— Records for processing —
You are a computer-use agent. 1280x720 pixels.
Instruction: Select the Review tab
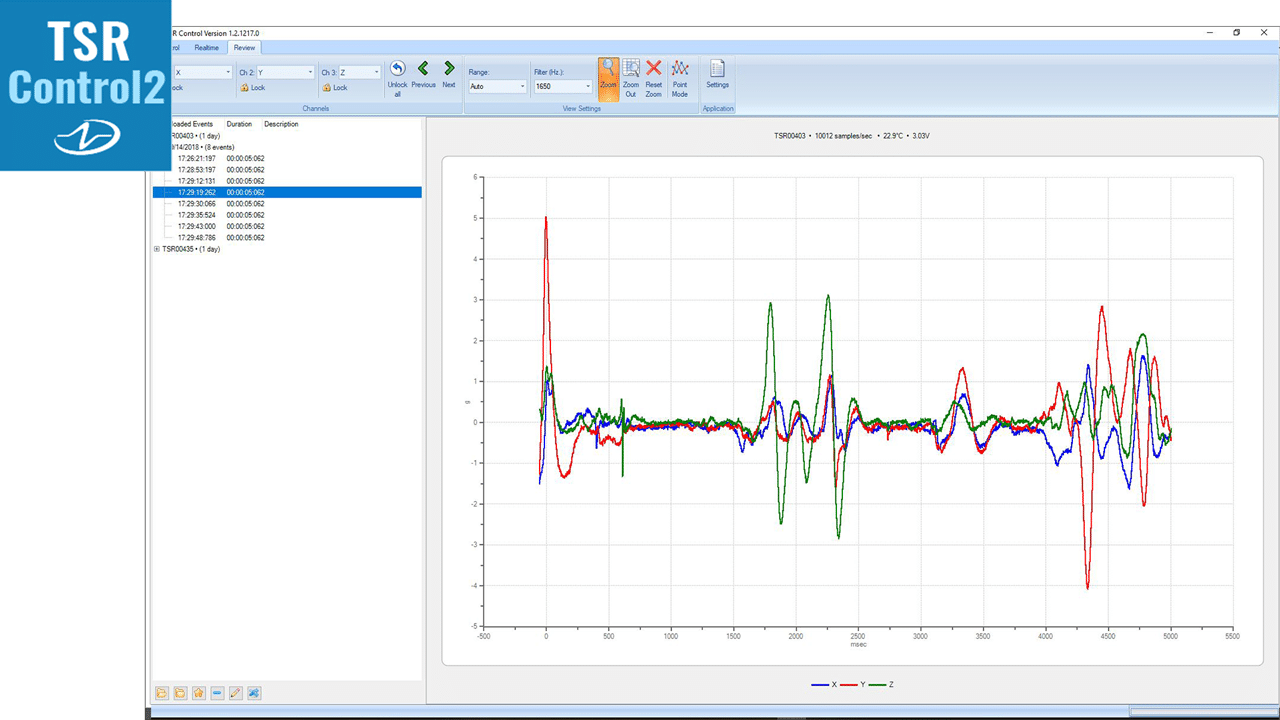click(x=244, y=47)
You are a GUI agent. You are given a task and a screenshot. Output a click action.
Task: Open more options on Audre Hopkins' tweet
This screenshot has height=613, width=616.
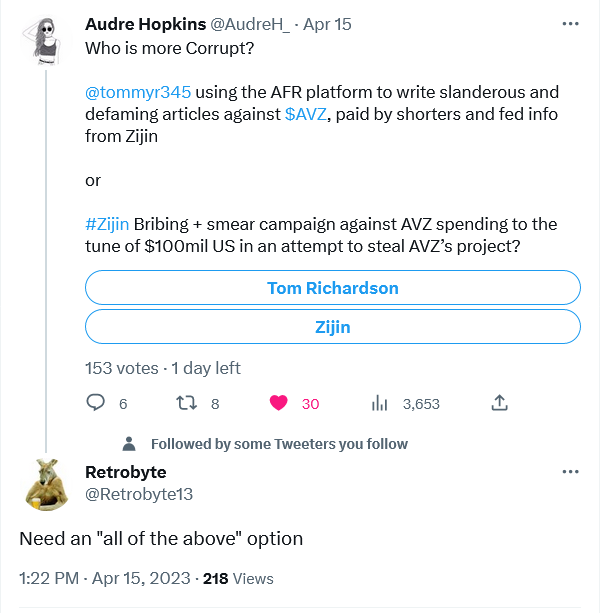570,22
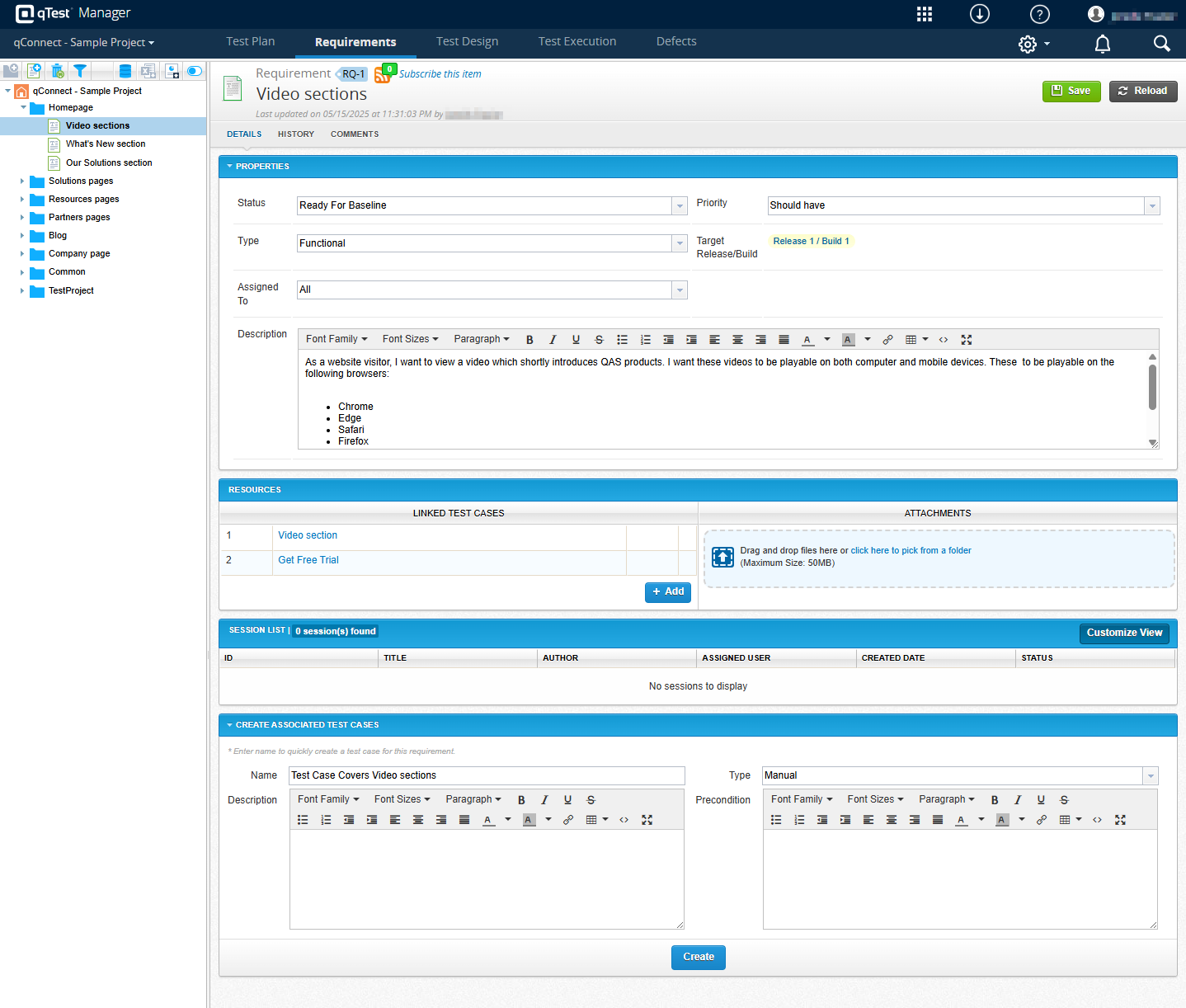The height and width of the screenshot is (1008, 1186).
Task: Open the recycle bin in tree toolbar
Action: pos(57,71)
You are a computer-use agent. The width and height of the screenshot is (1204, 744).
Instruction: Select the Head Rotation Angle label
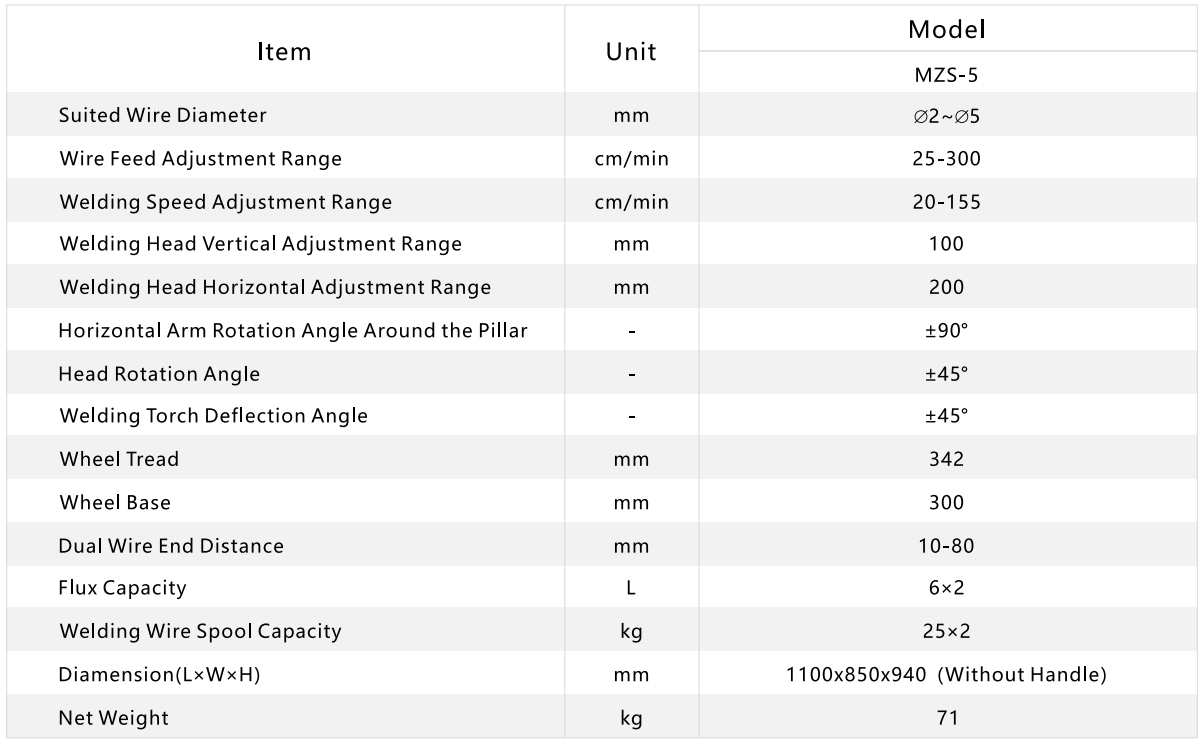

— Aim —
Lay out the lines of the entries as a Markdown table with the columns Row and Line. Start with the line containing "You are a GUI" and go on through the end of the entries, skipping blank lines and leaving out the pictures.

— Correct output —
| Row | Line |
|---|---|
| 1 | You are a GUI agent. You are given a task and a screenshot. Output a click action. |
| 2 | Task: Open more options on Audre Hopkins' tweet |
| 3 | This screenshot has height=613, width=616. |
| 4 | 570,22 |
| 5 | The height and width of the screenshot is (1008, 1186). |
| 6 | Task: Open the recycle bin in tree toolbar |
| 7 | Action: pos(57,71) |
| 8 | You are a computer-use agent. The width and height of the screenshot is (1204, 744). |
| 9 | Instruction: Select the Head Rotation Angle label |